There is no accompanying test, making its transformations unclear.

Apologies if the description wasn't enough. My intent was to write a test once we agree on the protocol between the compiler and the linker.

I'll try to illustrate my goal with some assembly:

.section .text.jumptable,"ax",@progbits
f1:
jmp f1.cfi
.balign 8, 0xcc

f2:
jmp f2.cfi
.balign 8, 0xcc

f3:
jmp f3.cfi
.balign 8, 0xcc

.section .text.f1,"ax",@progbits
f1.cfi:
ret

.section .text.f2,"ax",@progbits
f2.cfi:
.fill 16, 1, 0x90
ret

.section .text.f3,"ax",@progbits
f3.cfi:
.fill 16, 1, 0x90
ret

I want the linker to do this:

.section .text.jumptable,"ax",@progbits
; f1.cfi was small enough to fit
f1:
f1.cfi:
ret
.balign 8, 0xcc

; f2.cfi could not fit in the jump table
f2:
jmp f2.cfi
.balign 8, 0xcc

; f3.cfi was last jump table entry and replaces the final jmp
f3:
f3.cfi:
.fill 16,1, 0x90
ret

; f2.cfi stays where it was
.section .text.f2,"ax",@progbits
f2.cfi:
.fill 16, 1, 0x90
ret

Relying on a "magic" section name to trigger transformations feels unreliable and imprecise.

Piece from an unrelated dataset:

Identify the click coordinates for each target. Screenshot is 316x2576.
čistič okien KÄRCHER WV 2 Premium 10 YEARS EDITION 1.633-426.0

Introducing a new section type and relocation type might justify the feature.

Agreed. I used a magic section name for expediency so that I'd have something to share in this PR.

So do you think that both a new section type and a new relocation type are needed? I was thinking that either/or would be enough.